What do you mean by selected? The CA, plus intermediate server certificates if not included by the RADIUS server (they should be if it has been configured to best practices), only have to be imported into the Mikrotik certificate store and set to be trusted.
As ever it is best to provide the current configuration from /export after redacting any personally identifiable information (public IPs, usernames/passwords, etc.). In this case the output of /certificate print would also be useful.
Regarding the CA certificate, I have already tried importing the university's CA certificate into the MikroTik storage and selecting it in the profile, but it did not solve the problem. That is why my current configuration might look empty or set to "none"—I have been testing every variation. I am a student at Akdeniz University (Antalya / Turkey) and I am trying to establish this connection from my dormitory.

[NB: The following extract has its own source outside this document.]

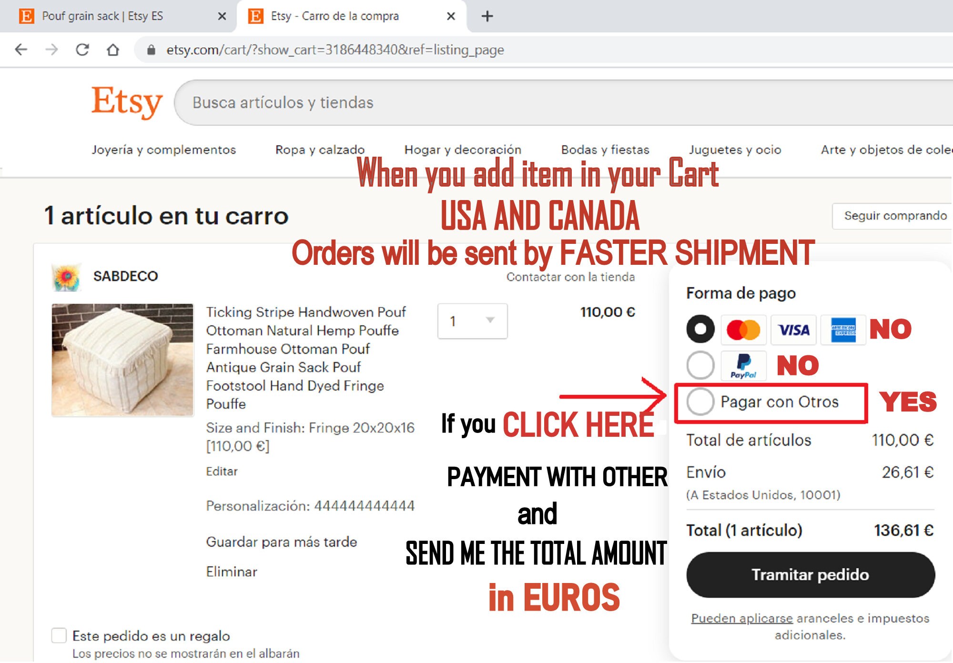
Task: Click the browser back arrow
Action: 21,50
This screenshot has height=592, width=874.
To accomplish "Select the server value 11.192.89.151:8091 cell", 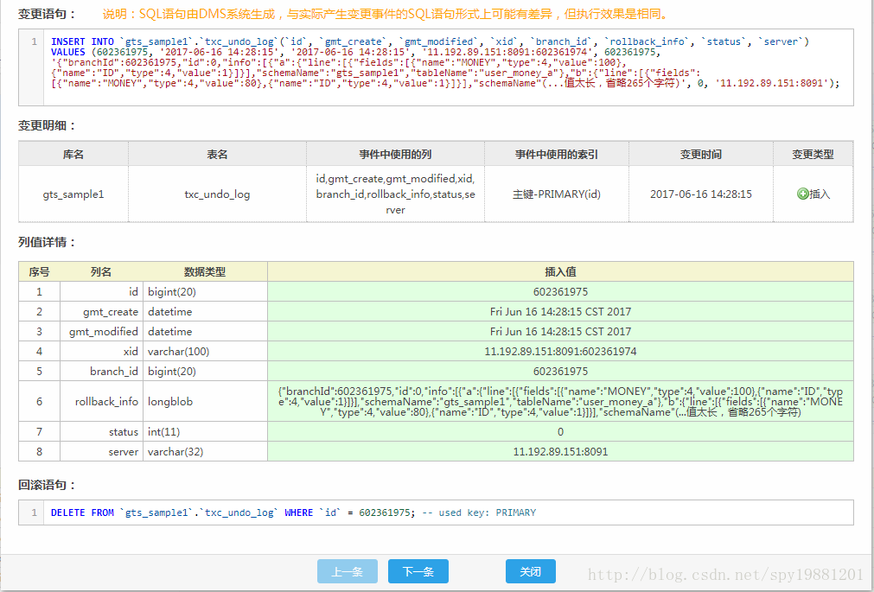I will (560, 451).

Here is the current configuration export from my LHG 2nd (RB-LHG-2nD):
/interface/wireless/security-profiles/export
Plaintext
[# 2025-12-30 01:41:20 by RouterOS 7.20.6
# software id = LHBY-HA6X
#
# model = RBLHG2nD
# serial number = 8240085A629A
/interface wireless security-profiles
set [ find default=yes ] supplicant-identity=MikroTik
As a reference, my laptop connects perfectly to the same eduroam network using EAP-TTLS / PAP via the SecureW2 agent. While the network provides both 2.4 GHz and 5 GHz, my laptop connects via 5 GHz (Channel 52). Since the LHG 2 is a legacy device limited to the 2.4 GHz band, I suspect there might be a driver-level limitation in RouterOS v7 for this specific hardware when handling TTLS-PAP over 2.4 GHz.
I am seriously considering switching to OpenWRT to use the full wpa_supplicant stack, as RouterOS seems to struggle with this setup.

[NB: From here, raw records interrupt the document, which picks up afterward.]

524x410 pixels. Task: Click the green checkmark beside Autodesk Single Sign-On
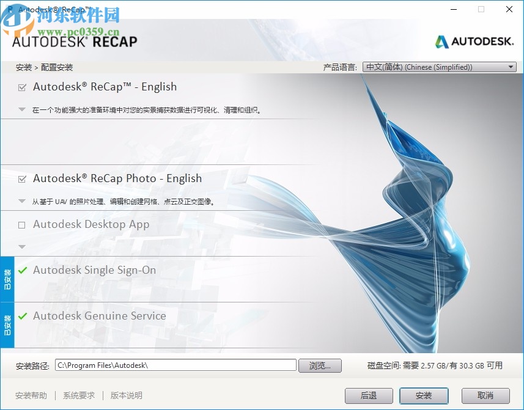point(22,269)
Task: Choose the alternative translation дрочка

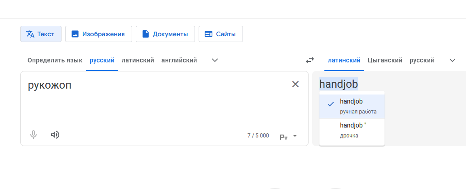Action: pos(352,131)
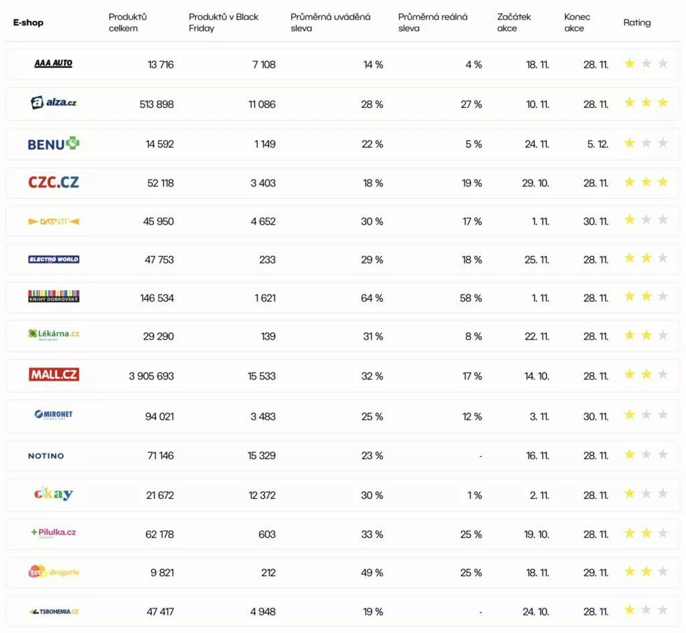Select the Pilulka.cz logo
This screenshot has height=633, width=686.
(x=54, y=533)
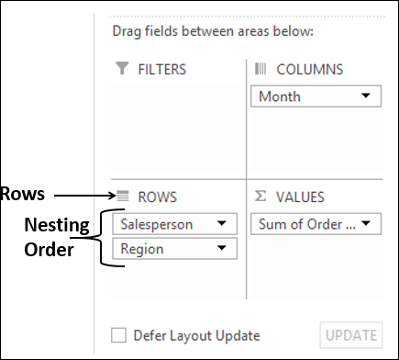Click the empty FILTERS drop area
Image resolution: width=399 pixels, height=360 pixels.
tap(175, 129)
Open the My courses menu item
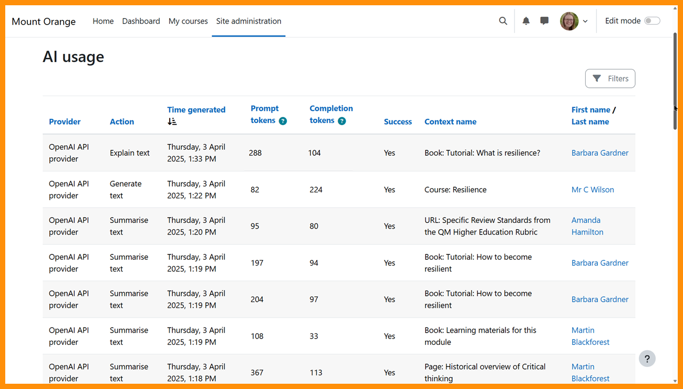 pos(188,21)
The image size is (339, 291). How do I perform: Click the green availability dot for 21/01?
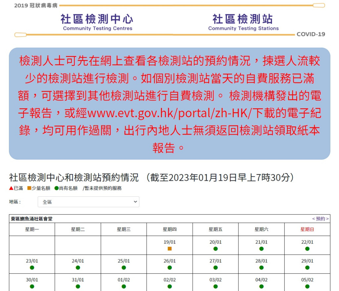pyautogui.click(x=262, y=249)
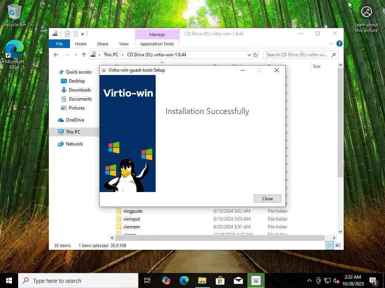Viewport: 385px width, 288px height.
Task: Show hidden system tray icons
Action: (309, 281)
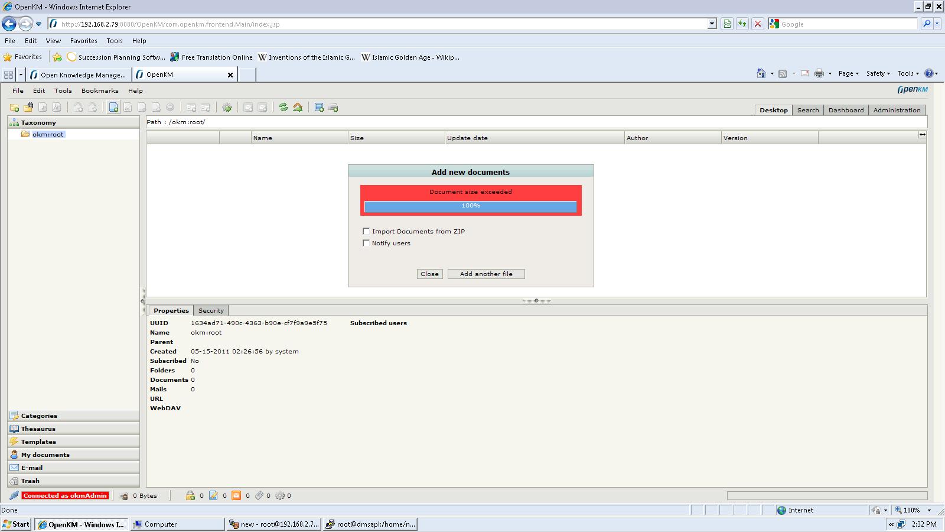Click the locked documents status icon

(x=190, y=496)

I have already tried the "do not verify certificate" (certificate=none) option multiple times. Even with this setting, the log consistently returns "802.1X authentication failed".

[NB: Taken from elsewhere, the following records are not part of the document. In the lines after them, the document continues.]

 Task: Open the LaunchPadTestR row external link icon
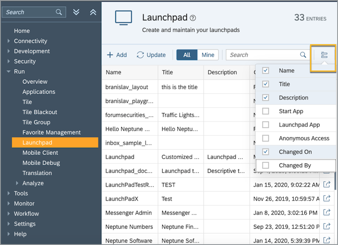coord(326,184)
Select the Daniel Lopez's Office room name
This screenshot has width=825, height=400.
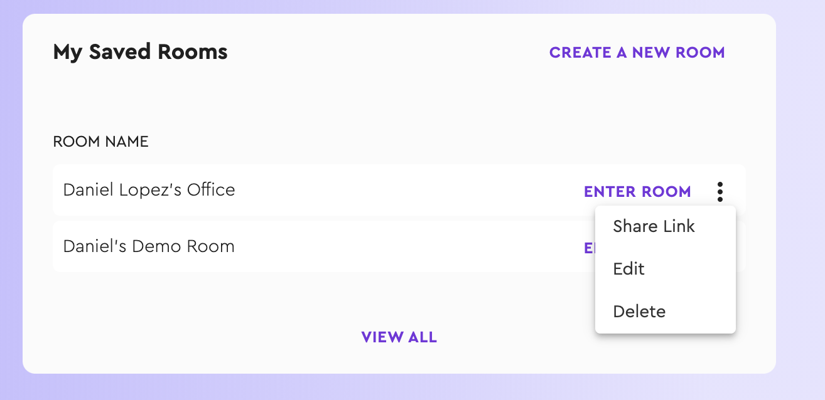tap(149, 190)
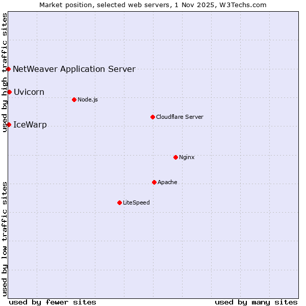This screenshot has height=306, width=306.
Task: Click the red LiteSpeed data point
Action: point(119,202)
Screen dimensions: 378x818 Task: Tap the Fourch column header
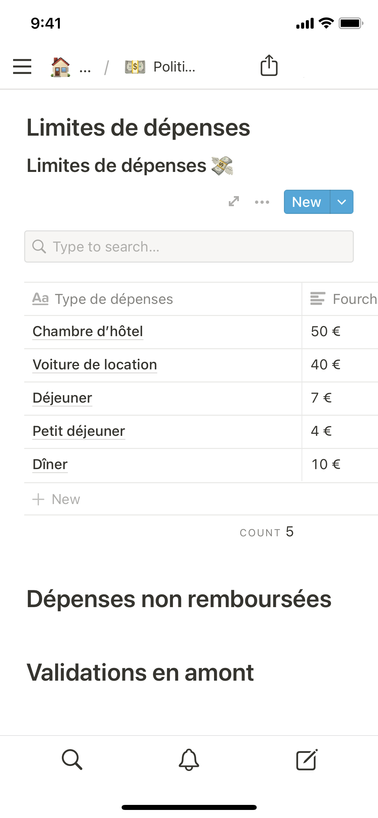pyautogui.click(x=343, y=299)
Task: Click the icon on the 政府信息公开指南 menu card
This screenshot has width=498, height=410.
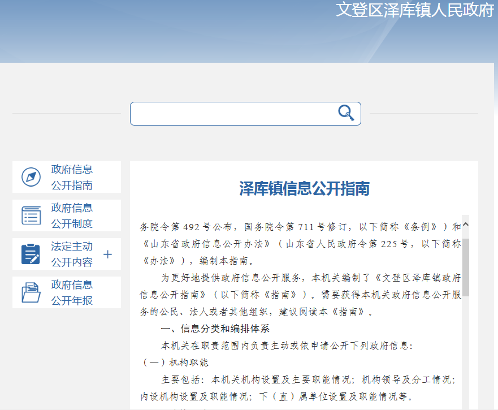Action: 30,176
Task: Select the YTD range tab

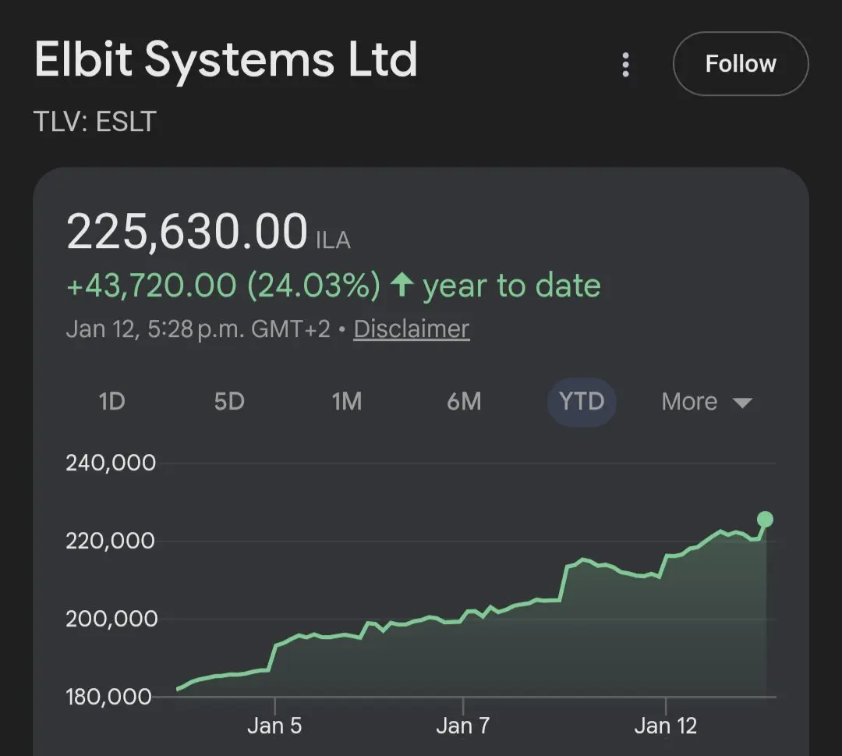Action: pos(582,402)
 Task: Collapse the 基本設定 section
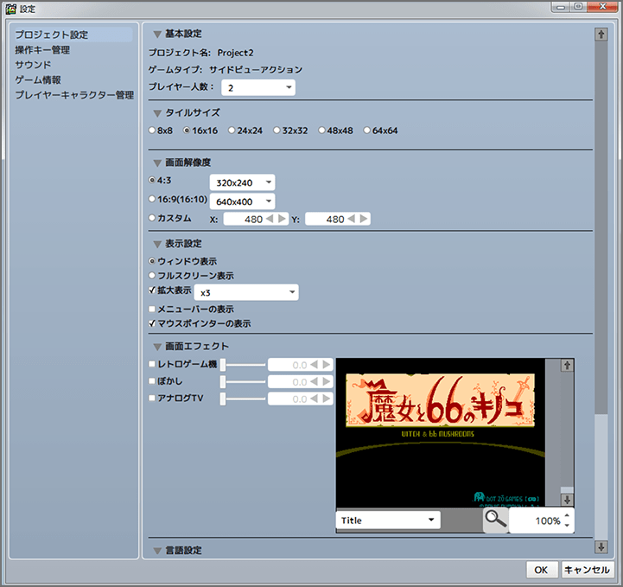pos(157,35)
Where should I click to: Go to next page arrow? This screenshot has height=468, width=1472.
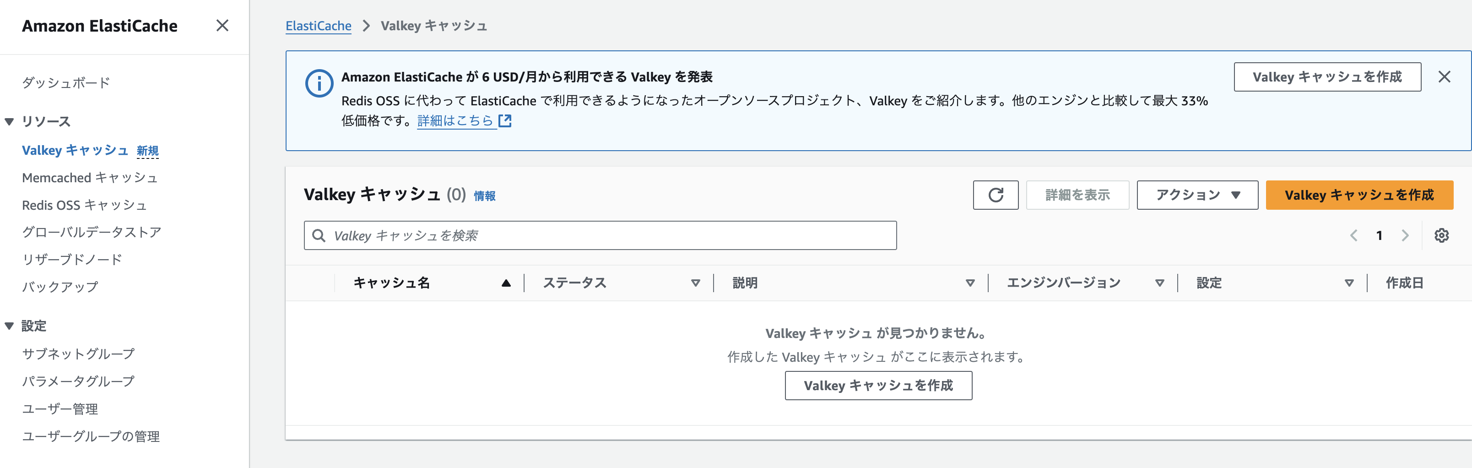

I checked the official IT documentation from my university. The guide explicitly states that for EAP-TTLS, the Phase 2 (Inner Authentication) must be set to PAP. Here is the official link from the University’s IT Department: [https://bidb.akdeniz.edu.tr/tr/eduroam_baglanti_ayarlariandroid-12403\]. Even though the guide is shown for Android, the RADIUS server configuration is fixed to PAP for all clients on this campus.
I don't know anything about this stuff, but it is at least "queer" that user manager (per docs) supports PAP:
but you cannot use it to authenticate as station.
And - from what I understand - the eduroam is not an unknown niche network, it comprises tens or hundreds of universities, so - potentially - tens of thousands possible users.
@kochanenes
Do make a support request, in the worse case you will have some official answers that it is not posssible and you can move on to OpenWRT (or whatever actually works) being certain that it is not you or your configuration the issue.
Thank you for the insight. You confirmed my suspicion that RouterOS is the bottleneck here as it cannot handle PAP in station mode. I am already in the process of moving to OpenWRT specifically to bypass this limitation. Currently, I am working on the TFTP boot process to flash the OpenWRT image onto the LHG 2nd.
Exactly, that is the dead end I reached with RouterOS. Since PAP is a strict requirement for my university's eduroam, I have no choice but to switch to OpenWRT to get the job done.
I would say that it's strange that eduroam does support only such an old standard.
There is such a hype on WPA3, 2FA, TLS, HTTPS, encryption, protection si they seem to be older dinosaurs than ROS is
I don’t think this means that it is a world standard. I looked it up and the Eduroam system here in the Netherlands uses MSCHAPv2. It also says it uses PEAP, not EAP-TTLS, but probably that already has been tried by @kochanenes
So maybe it is time to write to the Turkish Edu authority about keeping up with the times…
It isn’t a problem to make the network compatible with different kinds of authentication. The only issue one could see is that MSCHAPv2 authentication servers often store the password in plaintext form, not hashed, although it is possible to store some Microsoft-invented (and often claimed to be insecure) hash instead of the plaintext password.